[DATA IN THIS EXERCISE — start]

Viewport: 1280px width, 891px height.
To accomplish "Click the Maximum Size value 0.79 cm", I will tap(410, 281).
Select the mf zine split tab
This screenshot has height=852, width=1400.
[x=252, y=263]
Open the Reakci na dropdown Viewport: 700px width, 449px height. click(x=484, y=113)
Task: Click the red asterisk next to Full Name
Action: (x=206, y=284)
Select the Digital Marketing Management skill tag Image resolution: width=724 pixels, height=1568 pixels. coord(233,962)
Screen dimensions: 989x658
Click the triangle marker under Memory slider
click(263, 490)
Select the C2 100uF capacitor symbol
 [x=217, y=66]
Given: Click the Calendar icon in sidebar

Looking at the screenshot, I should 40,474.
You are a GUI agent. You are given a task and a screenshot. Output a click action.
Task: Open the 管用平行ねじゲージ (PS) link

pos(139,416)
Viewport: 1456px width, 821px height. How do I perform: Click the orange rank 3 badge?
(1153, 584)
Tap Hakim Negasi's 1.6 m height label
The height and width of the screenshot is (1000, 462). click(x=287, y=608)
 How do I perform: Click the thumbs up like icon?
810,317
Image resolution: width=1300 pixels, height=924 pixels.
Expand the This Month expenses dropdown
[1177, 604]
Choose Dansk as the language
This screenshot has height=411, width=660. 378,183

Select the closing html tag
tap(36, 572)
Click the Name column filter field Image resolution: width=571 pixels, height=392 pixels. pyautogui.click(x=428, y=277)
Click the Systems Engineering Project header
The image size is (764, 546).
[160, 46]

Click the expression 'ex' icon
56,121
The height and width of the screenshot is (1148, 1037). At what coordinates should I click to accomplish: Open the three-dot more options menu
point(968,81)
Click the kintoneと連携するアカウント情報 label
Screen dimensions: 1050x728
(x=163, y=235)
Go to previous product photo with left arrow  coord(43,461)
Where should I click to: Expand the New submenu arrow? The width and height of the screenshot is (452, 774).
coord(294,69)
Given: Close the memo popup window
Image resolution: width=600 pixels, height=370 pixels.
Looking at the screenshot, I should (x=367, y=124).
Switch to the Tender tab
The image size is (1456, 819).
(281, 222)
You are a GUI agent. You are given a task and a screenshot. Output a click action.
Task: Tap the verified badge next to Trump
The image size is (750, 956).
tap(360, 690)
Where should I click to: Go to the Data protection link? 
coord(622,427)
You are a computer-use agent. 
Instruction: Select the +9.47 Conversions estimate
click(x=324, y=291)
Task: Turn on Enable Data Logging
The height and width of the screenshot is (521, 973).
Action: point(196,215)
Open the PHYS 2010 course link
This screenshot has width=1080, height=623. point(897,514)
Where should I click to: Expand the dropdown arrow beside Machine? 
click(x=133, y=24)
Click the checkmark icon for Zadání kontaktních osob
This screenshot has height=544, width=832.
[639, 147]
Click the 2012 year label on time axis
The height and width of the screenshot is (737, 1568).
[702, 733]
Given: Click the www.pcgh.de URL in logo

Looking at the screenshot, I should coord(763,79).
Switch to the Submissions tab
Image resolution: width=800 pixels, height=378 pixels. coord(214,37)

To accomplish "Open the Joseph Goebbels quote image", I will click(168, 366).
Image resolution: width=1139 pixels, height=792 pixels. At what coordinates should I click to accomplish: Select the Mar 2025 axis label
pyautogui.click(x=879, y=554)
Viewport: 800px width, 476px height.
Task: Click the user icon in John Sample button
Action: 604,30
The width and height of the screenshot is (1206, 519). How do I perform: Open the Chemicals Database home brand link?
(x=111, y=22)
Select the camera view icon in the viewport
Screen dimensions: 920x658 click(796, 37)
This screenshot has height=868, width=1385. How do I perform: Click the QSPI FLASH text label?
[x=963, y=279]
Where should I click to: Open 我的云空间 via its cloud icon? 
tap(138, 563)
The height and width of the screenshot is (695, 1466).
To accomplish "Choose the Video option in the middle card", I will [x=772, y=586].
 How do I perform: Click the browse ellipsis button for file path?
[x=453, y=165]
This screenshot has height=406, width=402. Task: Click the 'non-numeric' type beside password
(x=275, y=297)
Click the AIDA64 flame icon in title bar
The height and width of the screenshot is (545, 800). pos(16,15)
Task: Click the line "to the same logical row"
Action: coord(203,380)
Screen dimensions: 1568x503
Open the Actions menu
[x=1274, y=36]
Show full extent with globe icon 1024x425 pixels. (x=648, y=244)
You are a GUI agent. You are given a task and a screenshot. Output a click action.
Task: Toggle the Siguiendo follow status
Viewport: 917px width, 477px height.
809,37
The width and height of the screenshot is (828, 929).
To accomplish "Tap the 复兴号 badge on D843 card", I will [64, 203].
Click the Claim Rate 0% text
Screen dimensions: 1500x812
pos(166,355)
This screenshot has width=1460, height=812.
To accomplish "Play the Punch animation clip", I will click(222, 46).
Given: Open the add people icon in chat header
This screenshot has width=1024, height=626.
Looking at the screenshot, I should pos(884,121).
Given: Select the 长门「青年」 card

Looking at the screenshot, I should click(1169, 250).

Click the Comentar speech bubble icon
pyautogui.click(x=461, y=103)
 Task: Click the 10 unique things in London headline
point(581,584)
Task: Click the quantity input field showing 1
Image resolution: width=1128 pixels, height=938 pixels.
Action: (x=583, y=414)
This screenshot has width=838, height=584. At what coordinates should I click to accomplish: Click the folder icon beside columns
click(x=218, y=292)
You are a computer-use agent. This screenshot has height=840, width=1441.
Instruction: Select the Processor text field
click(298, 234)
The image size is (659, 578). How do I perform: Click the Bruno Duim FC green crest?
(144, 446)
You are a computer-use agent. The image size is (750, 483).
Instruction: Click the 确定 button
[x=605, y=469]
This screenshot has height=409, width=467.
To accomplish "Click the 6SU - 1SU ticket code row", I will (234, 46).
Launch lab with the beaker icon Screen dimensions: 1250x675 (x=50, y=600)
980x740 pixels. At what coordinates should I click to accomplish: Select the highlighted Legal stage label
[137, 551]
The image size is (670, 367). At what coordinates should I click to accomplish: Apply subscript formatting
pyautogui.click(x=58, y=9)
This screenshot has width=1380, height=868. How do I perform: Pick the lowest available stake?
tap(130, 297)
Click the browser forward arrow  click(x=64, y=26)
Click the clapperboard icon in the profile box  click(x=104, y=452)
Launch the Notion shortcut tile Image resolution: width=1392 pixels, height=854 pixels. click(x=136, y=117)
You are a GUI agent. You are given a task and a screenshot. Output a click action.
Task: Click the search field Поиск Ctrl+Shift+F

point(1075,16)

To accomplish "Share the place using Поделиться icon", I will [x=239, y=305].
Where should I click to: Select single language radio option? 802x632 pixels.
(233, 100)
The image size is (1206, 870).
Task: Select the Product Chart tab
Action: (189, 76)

[DATA IN THIS EXERCISE — finish]

Could you repeat all of the material above exactly?

● **RESPONSE BELOW**
Viewport: 1280px width, 891px height.
To accomplish "Click the Maximum Size value 0.79 cm", I will tap(410, 281).
Select the mf zine split tab
This screenshot has height=852, width=1400.
[x=252, y=263]
Open the Reakci na dropdown Viewport: 700px width, 449px height. click(x=484, y=113)
Task: Click the red asterisk next to Full Name
Action: (x=206, y=284)
Select the Digital Marketing Management skill tag Image resolution: width=724 pixels, height=1568 pixels. coord(233,962)
Screen dimensions: 989x658
Click the triangle marker under Memory slider
click(263, 490)
Select the C2 100uF capacitor symbol
 [x=217, y=66]
Given: Click the Calendar icon in sidebar

Looking at the screenshot, I should 40,474.
You are a GUI agent. You are given a task and a screenshot. Output a click action.
Task: Open the 管用平行ねじゲージ (PS) link

pos(139,416)
Viewport: 1456px width, 821px height. How do I perform: Click the orange rank 3 badge?
(1153, 584)
Tap Hakim Negasi's 1.6 m height label
The height and width of the screenshot is (1000, 462). click(x=287, y=608)
 How do I perform: Click the thumbs up like icon?
810,317
Image resolution: width=1300 pixels, height=924 pixels.
Expand the This Month expenses dropdown
[1177, 604]
Choose Dansk as the language
This screenshot has height=411, width=660. 378,183

Select the closing html tag
tap(36, 572)
Click the Name column filter field Image resolution: width=571 pixels, height=392 pixels. pyautogui.click(x=428, y=277)
Click the Systems Engineering Project header
The image size is (764, 546).
[160, 46]

Click the expression 'ex' icon
56,121
The height and width of the screenshot is (1148, 1037). At what coordinates should I click to accomplish: Open the three-dot more options menu
point(968,81)
Click the kintoneと連携するアカウント情報 label
Screen dimensions: 1050x728
(x=163, y=235)
Go to previous product photo with left arrow  coord(43,461)
Where should I click to: Expand the New submenu arrow? The width and height of the screenshot is (452, 774).
coord(294,69)
Given: Close the memo popup window
Image resolution: width=600 pixels, height=370 pixels.
Looking at the screenshot, I should (x=367, y=124).
Switch to the Tender tab
The image size is (1456, 819).
(281, 222)
You are a GUI agent. You are given a task and a screenshot. Output a click action.
Task: Tap the verified badge next to Trump
The image size is (750, 956).
tap(360, 690)
Where should I click to: Go to the Data protection link? 
coord(622,427)
You are a computer-use agent. 
Instruction: Select the +9.47 Conversions estimate
click(x=324, y=291)
Task: Turn on Enable Data Logging
The height and width of the screenshot is (521, 973).
Action: point(196,215)
Open the PHYS 2010 course link
This screenshot has width=1080, height=623. point(897,514)
Where should I click to: Expand the dropdown arrow beside Machine? 
click(x=133, y=24)
Click the checkmark icon for Zadání kontaktních osob
This screenshot has height=544, width=832.
[639, 147]
Click the 2012 year label on time axis
The height and width of the screenshot is (737, 1568).
[702, 733]
Given: Click the www.pcgh.de URL in logo

Looking at the screenshot, I should coord(763,79).
Switch to the Submissions tab
Image resolution: width=800 pixels, height=378 pixels. coord(214,37)

To accomplish "Open the Joseph Goebbels quote image", I will click(168, 366).
Image resolution: width=1139 pixels, height=792 pixels. At what coordinates should I click to accomplish: Select the Mar 2025 axis label
pyautogui.click(x=879, y=554)
Viewport: 800px width, 476px height.
Task: Click the user icon in John Sample button
Action: 604,30
The width and height of the screenshot is (1206, 519). How do I perform: Open the Chemicals Database home brand link?
(x=111, y=22)
Select the camera view icon in the viewport
Screen dimensions: 920x658 click(796, 37)
This screenshot has height=868, width=1385. How do I perform: Click the QSPI FLASH text label?
[x=963, y=279]
Where should I click to: Open 我的云空间 via its cloud icon? 
tap(138, 563)
The height and width of the screenshot is (695, 1466).
To accomplish "Choose the Video option in the middle card", I will [x=772, y=586].
 How do I perform: Click the browse ellipsis button for file path?
[x=453, y=165]
This screenshot has height=406, width=402. Task: Click the 'non-numeric' type beside password
(x=275, y=297)
Click the AIDA64 flame icon in title bar
The height and width of the screenshot is (545, 800). pos(16,15)
Task: Click the line "to the same logical row"
Action: coord(203,380)
Screen dimensions: 1568x503
Open the Actions menu
[x=1274, y=36]
Show full extent with globe icon 1024x425 pixels. (x=648, y=244)
You are a GUI agent. You are given a task and a screenshot. Output a click action.
Task: Toggle the Siguiendo follow status
Viewport: 917px width, 477px height.
809,37
The width and height of the screenshot is (828, 929).
To accomplish "Tap the 复兴号 badge on D843 card", I will [64, 203].
Click the Claim Rate 0% text
Screen dimensions: 1500x812
pos(166,355)
This screenshot has width=1460, height=812.
To accomplish "Play the Punch animation clip", I will click(222, 46).
Given: Open the add people icon in chat header
This screenshot has width=1024, height=626.
Looking at the screenshot, I should pos(884,121).
Given: Select the 长门「青年」 card

Looking at the screenshot, I should click(1169, 250).

Click the Comentar speech bubble icon
pyautogui.click(x=461, y=103)
 Task: Click the 10 unique things in London headline
point(581,584)
Task: Click the quantity input field showing 1
Image resolution: width=1128 pixels, height=938 pixels.
Action: (x=583, y=414)
This screenshot has width=838, height=584. At what coordinates should I click to accomplish: Click the folder icon beside columns
click(x=218, y=292)
You are a computer-use agent. This screenshot has height=840, width=1441.
Instruction: Select the Processor text field
click(298, 234)
The image size is (659, 578). How do I perform: Click the Bruno Duim FC green crest?
(144, 446)
You are a computer-use agent. The image size is (750, 483).
Instruction: Click the 确定 button
[x=605, y=469]
This screenshot has height=409, width=467.
To accomplish "Click the 6SU - 1SU ticket code row", I will (234, 46).
Launch lab with the beaker icon Screen dimensions: 1250x675 (x=50, y=600)
980x740 pixels. At what coordinates should I click to accomplish: Select the highlighted Legal stage label
[137, 551]
The image size is (670, 367). At what coordinates should I click to accomplish: Apply subscript formatting
pyautogui.click(x=58, y=9)
This screenshot has width=1380, height=868. How do I perform: Pick the lowest available stake?
tap(130, 297)
Click the browser forward arrow  click(x=64, y=26)
Click the clapperboard icon in the profile box  click(x=104, y=452)
Launch the Notion shortcut tile Image resolution: width=1392 pixels, height=854 pixels. click(x=136, y=117)
You are a GUI agent. You are given a task and a screenshot. Output a click action.
Task: Click the search field Поиск Ctrl+Shift+F

point(1075,16)

To accomplish "Share the place using Поделиться icon", I will [x=239, y=305].
Where should I click to: Select single language radio option? 802x632 pixels.
(233, 100)
The image size is (1206, 870).
Task: Select the Product Chart tab
Action: (189, 76)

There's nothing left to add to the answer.